Like Elijah, Jeremiah and Jesus before him and David Koresh, Jim Jones, Camilo Torres and Malcolm X afterwards, Coppe did not hesitate to speak in God’s name. And Coppe’s God was very much a revolutionary, levelling God: ‘THUS SAITH THE LORD — I overturn, I overturn, I overturn’ His message to the powerful — be they MP, merchant, minister or Prince — was unambiguous. ‘High mountaines! Lofty cedars! … enter into the rocks … hide you in the dust … for the lofty looks of man shall be humbled and the haughtiness of men shall be bowed down … everyone that is proud and lofty shall be brought low … bow down sturdy oaks and tall cedars, or by myself I’ll break you’. Coppe’s God declares class war in the most unambiguous terms.
But, having overthrown the social order, what alternative does Coppe’s God posit? Winstanley’s yeoman-anarchist collective? Lilburne’s prot0-Abrahamic property-owning democracy of (almost)-all-men-created-equal? Most certainly not. Coppe’s end-of-days vision remains absolutely a peasant vision, rooted in the same utopian dreaming visually expressed in Pieter Brueghel’s masterpiece The Land of Cockaigne, for example; ‘ we had be dead drunk every day of the week, and lie with whores in the market place’. However much based on the reality of Coppe’s proto-Haight-Ashbury ethic and lifestyle, there is a pointed and sarcastic hyperbole in these remarks, deployed as they are against the rapacity of his ‘respectable’ opponents, the former revolutionaries of the Civil War, who now take the ‘abused’ and ‘enslaved’ ploughman’s money from him via ‘tythes’ and ‘taxes’ and oppress him with forced military service.
Coppe’s theology is also an anticipation of twentieth century liberation theology, proleptically exercising Gutierrez’s ‘preferential option for the poor’ and threatening violence against the rich from ‘eternal God, the divine Leveller’. In further solidarity with the poor and oppressed, Coppe exhorts his readers to ‘kiss beggars, prisoners, warm them, feed them, clothe them, money them, relieve them, release them, take them in to your houses, don’t serve them as dogs, without door … make them one with you’. As ever with Coppe, there are consequences for the rich and respectable who fail so to do: ‘or else go howling into hell, howl, howl for the miseries that are coming on you, howl’.

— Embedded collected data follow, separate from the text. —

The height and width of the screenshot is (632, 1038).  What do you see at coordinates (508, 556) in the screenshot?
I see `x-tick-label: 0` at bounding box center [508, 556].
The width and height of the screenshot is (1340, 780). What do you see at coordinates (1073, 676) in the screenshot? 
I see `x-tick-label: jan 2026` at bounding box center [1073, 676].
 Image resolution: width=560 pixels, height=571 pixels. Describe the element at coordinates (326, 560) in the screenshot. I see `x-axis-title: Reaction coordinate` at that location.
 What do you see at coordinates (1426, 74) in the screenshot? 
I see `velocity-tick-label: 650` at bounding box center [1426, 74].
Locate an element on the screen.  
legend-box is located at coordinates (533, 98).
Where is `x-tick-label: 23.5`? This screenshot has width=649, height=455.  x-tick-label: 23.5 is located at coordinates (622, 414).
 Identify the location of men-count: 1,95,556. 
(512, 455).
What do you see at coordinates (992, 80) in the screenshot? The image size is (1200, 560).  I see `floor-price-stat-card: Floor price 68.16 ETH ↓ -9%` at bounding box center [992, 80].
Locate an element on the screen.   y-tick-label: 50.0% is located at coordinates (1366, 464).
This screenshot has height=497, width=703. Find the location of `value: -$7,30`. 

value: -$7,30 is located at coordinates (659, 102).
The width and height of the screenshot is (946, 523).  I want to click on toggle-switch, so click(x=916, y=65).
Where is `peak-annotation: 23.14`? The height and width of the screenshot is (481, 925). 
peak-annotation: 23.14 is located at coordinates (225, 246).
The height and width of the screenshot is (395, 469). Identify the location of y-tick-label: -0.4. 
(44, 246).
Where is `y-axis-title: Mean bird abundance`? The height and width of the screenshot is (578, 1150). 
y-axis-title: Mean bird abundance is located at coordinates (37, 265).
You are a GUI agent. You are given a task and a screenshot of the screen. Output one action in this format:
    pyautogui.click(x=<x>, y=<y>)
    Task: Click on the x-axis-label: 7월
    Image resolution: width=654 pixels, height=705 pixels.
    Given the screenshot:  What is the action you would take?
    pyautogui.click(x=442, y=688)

Abiezer Coppe is a criminally neglected figure in English writing and the English radical tradition. Andrew Hopton’s selection from his writings — now almost thirty years old — is an excellent introduction to this remarkable man and his even more remarkable works. Coppe’s writing is incandescent and inflammatory — it crackles from the page. The unquiet ghost of John Ball animates Coppe’s discourse, and we — malcontents, subversives, woebegone workers, disaffected bourgeois — could do a lot worse than invigorate ourselves in his unregenerate, turbulent spirit. In these darkened days of plutocracy’s triumph, of discipline, respectability, punishment, and control, pugnacious poets, rude ranters all: fly your Fiery Flying Rolle.